Czech-ing out Prague
I just got back from a very relaxing and sun-drenched (sorry Vancouverites) three-week vacation in Europe. Among the stops on this trip were Baska – a small Adriatic seaside town in Croatia where my family has an old (350 years old!!) house; Split – the second largest city in Croatia and a hub for those travelers visiting some of the country's most popular islands; and Prague.
Top photo: Vltava River, Prague
Prague’s picturesque Old Town
I have been to Split before, and Baska repeatedly (see my blog: Croatian Sensation) but this was my first visit to the Czech Republic. Prague is probably the most picturesque European city I’ve ever seen. Restored old buildings feature candy-coloured facades, giving the old parts of the city a movie set feel. It’s just so quaint!
The river Vltava meanders through the city, with numerous beautiful bridges linking both banks. Though there were plenty of other tourists, especially at major attractions like the Old town Square, Charles Bridge and Prague Castle, the crowds weren’t as overwhelming as those I’ve encountered in other European capitals. But what was most remarkable was how clean the city was!
Prague’s Old Town Facades
We stayed at the centrally located Hotel Josef, a modern hotel designed by Eva Jiricna, a well-known European architect. The room was fairly spacious by European standards and it was walking distance to most sights. Some rooms include a Nespresso machine, which proved key in combating jet lag. The staff is courteous and helpful and the breakfast selection is tasty and abundant.
Prague has a large array of restaurants offering everything from traditional Czech fare to sushi. Some of my favourite haunts are Café Café, a funky spot perfect for people watching; Grosetto Marina, a restaurant on a barge moored on the river, where the food is almost as good as the location; Kogo Havelska, tucked away on a quiet street in Stare Mesto, where I had one of the best pieces of salmon I’ve ever tasted.
Reading at Café Café
When you’re touring the castle, I also recommend a stop at the Villa Richter, three connected restaurants at a hilltop vineyard. A glass of wine and a cheese plate are the perfect mid-touring refreshment.
At the vineyard overlooking the city
In addition to the obligatory pints of Pilsner Urquell, one of my favourite things to do in Prague – and any new city is – to wander. In fact, lace up your walking shoes and prepared to get lost, though never for long.
Prague Castle, which overlooks the city, is a must see. The synagogues and cemetery that make up the Jewish Museum are haunting.
For animal lovers and families, check out the National Museum’s zoological exhibit, among many others, for an astonishing range of animals. (Don’t miss the monkeys.) The museum is huge and spread throughout a few buildings so there’s lots to see. And Petrin Hill offers some of the best views of the city.
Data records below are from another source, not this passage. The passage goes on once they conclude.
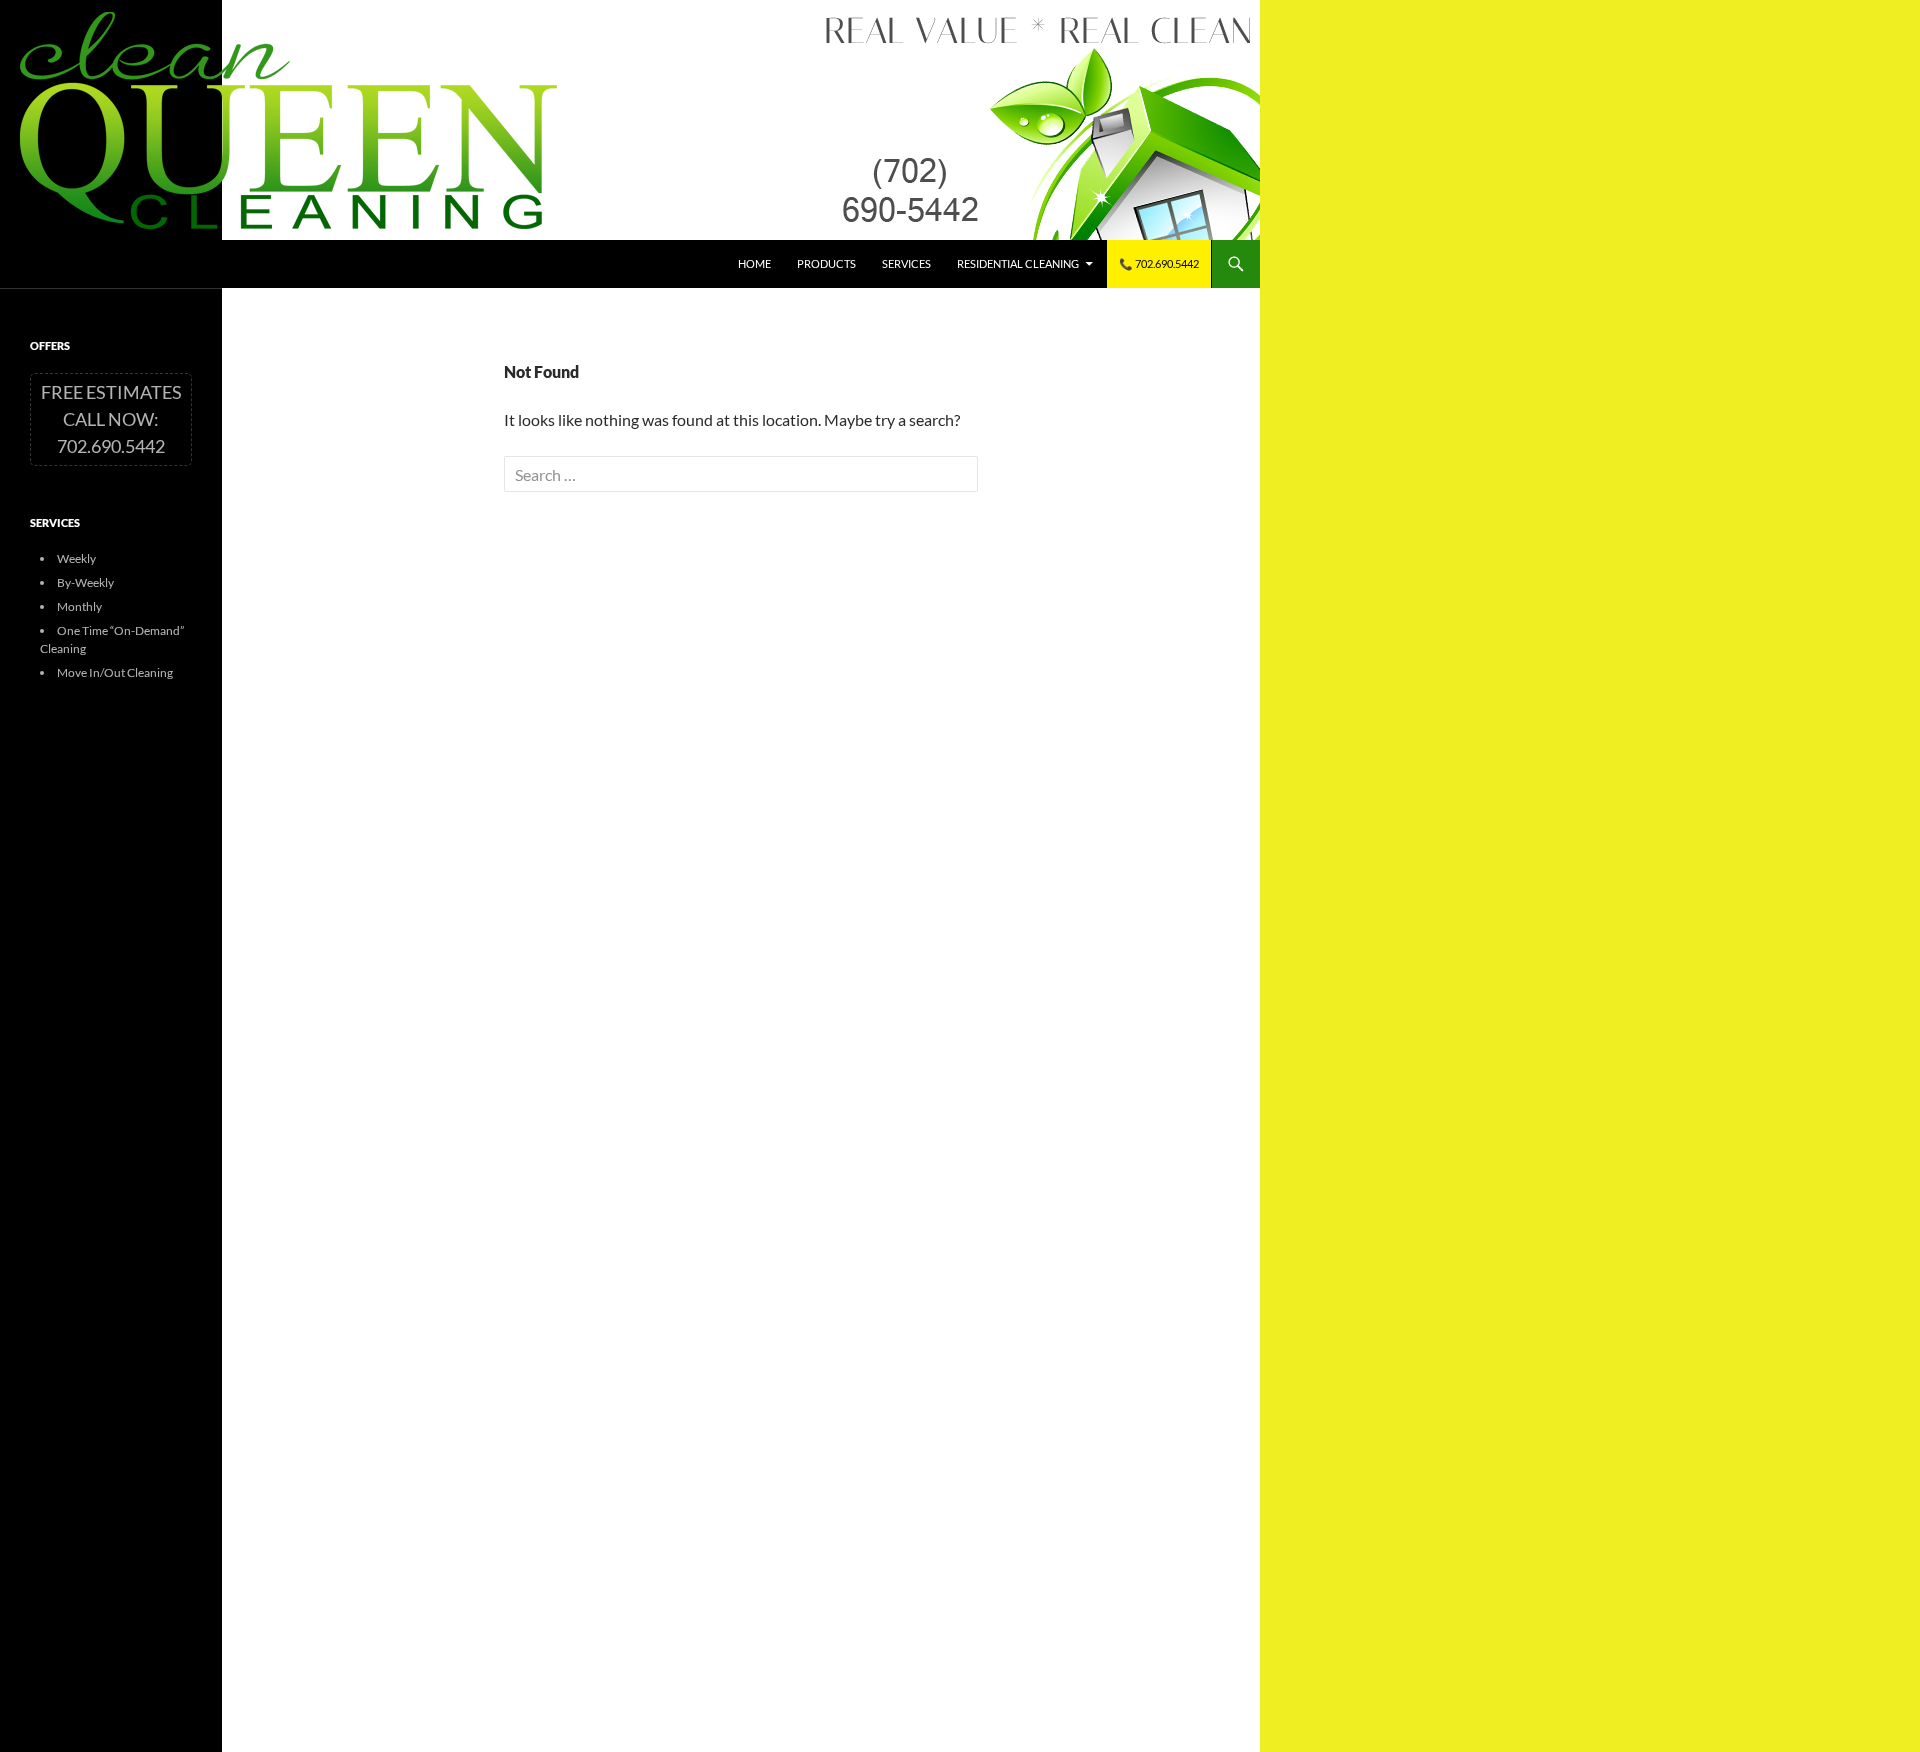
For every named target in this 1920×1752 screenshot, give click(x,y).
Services (906, 263)
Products (826, 263)
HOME (754, 263)
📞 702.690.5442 (1159, 263)
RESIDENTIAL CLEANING (1018, 263)
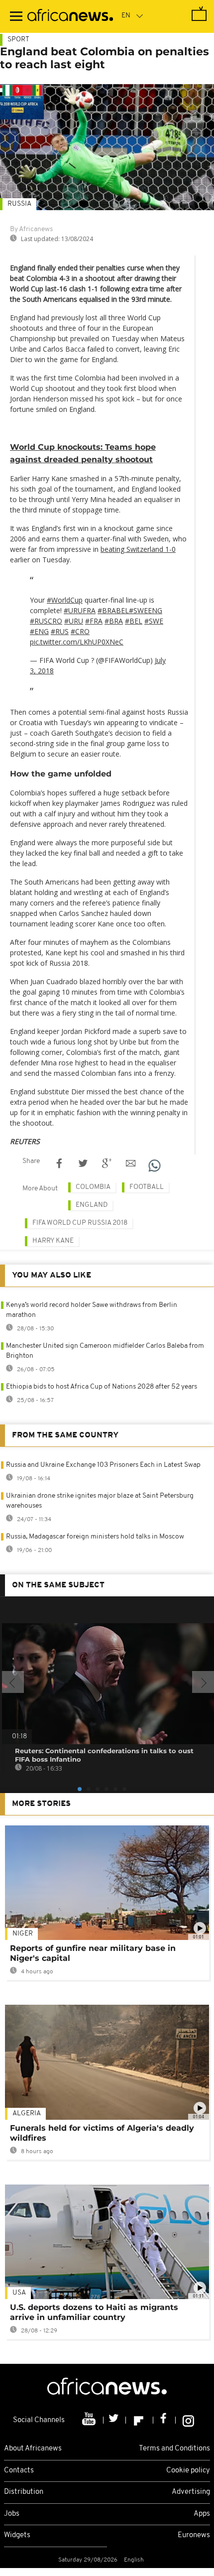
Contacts (19, 2470)
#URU (73, 621)
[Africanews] (70, 16)
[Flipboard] (139, 2420)
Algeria (26, 2113)
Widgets (17, 2535)
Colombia (93, 1187)
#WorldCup (65, 600)
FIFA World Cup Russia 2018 (79, 1223)
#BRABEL (113, 610)
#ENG (39, 631)
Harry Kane (53, 1241)
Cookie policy (188, 2470)
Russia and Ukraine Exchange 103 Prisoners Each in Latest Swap (103, 1465)
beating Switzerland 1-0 (138, 549)
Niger (22, 1933)
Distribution (23, 2492)
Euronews (194, 2535)
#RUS (60, 631)
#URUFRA (80, 610)
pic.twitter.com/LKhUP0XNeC (76, 641)
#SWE (153, 621)
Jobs (11, 2514)
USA (19, 2293)
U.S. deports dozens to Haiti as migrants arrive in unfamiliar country (94, 2312)
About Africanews (33, 2448)
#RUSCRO (46, 621)
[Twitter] (115, 2420)
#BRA (114, 621)
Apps (202, 2514)
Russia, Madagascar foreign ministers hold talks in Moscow (95, 1537)
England (91, 1205)
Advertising (191, 2492)
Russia (19, 204)
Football (146, 1187)
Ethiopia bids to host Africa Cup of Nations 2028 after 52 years (101, 1387)
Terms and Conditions (174, 2448)
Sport (18, 39)
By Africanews (31, 229)
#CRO (80, 631)
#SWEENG (145, 610)
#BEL (133, 621)
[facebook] (164, 2420)
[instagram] (188, 2420)
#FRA (94, 621)
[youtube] (90, 2420)
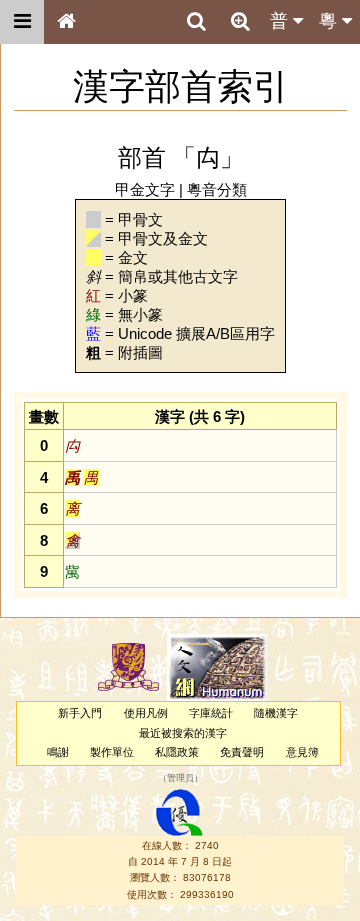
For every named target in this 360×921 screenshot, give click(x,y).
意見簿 (302, 752)
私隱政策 (177, 752)
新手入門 (80, 713)
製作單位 (112, 752)
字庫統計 (211, 713)
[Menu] (22, 22)
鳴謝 (58, 752)
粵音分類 (217, 189)
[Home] (66, 22)
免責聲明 (242, 752)
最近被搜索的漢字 (183, 733)
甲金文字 (145, 189)
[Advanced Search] (240, 21)
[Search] (196, 22)
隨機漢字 (276, 713)
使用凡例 (146, 713)
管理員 (180, 779)
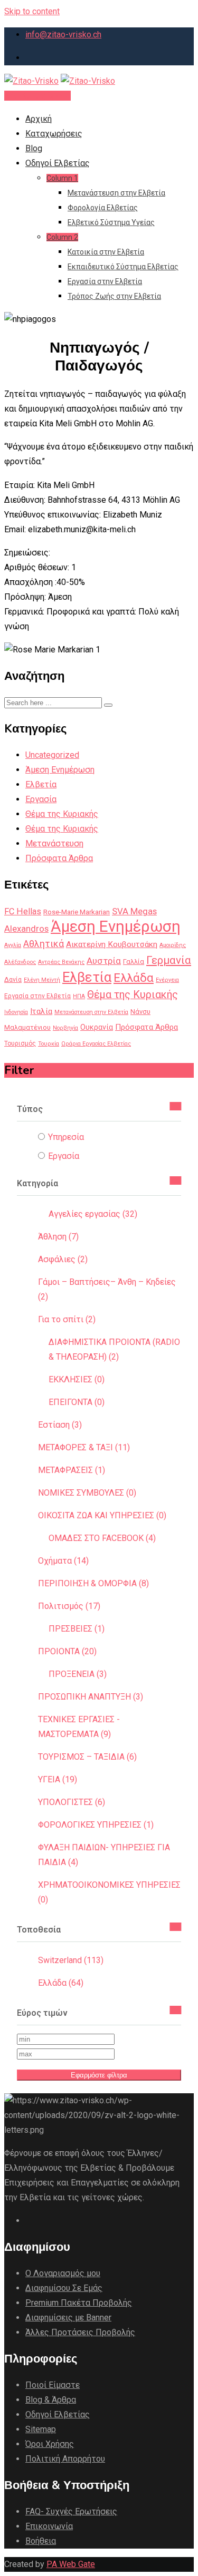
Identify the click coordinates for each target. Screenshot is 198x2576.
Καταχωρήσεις (53, 134)
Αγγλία (12, 945)
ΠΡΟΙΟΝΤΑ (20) (67, 1651)
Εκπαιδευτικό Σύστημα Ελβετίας (123, 266)
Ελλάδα (134, 977)
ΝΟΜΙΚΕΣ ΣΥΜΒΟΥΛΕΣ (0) (87, 1493)
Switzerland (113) (70, 1960)
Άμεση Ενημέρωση (60, 770)
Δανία (13, 979)
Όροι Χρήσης (49, 2444)
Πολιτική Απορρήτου (65, 2459)
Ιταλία (41, 1011)
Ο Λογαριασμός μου (62, 2273)
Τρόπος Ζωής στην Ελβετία (114, 296)
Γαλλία (133, 961)
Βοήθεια (40, 2541)
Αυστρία (104, 960)
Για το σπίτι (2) (67, 1319)
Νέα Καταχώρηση (37, 96)
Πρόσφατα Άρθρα (59, 858)
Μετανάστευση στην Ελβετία (116, 193)
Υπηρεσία (66, 1137)
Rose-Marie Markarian (76, 912)
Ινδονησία (16, 1012)
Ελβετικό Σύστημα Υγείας (111, 222)
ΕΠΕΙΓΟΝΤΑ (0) (77, 1402)
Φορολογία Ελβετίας (103, 207)
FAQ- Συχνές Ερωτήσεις (71, 2511)
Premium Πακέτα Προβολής (78, 2303)
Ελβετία (40, 784)
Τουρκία (48, 1043)
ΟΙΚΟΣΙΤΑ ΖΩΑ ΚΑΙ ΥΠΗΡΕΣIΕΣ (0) (102, 1515)
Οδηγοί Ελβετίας (57, 163)
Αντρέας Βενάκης (61, 962)
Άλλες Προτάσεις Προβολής (80, 2332)
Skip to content (32, 11)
Monkey at Prague’s National Museum
Parizska street is home to the city’s luxury boutiques like Prada and Louis Vuitton. More traditional items like Czech garnets and Bohemian crystal (which I wanted to buy but couldn’t fathom lugging something so delicate around on the rest of my journey) are available at shops throughout the city.
But one of my favourite Czech souvenirs are the beautiful Christmas ornaments made of wood, straw or ceramics, a far cry from the mass-produced baubles you find here in North America. I hear Christmas at Old Town Square is magical. One day!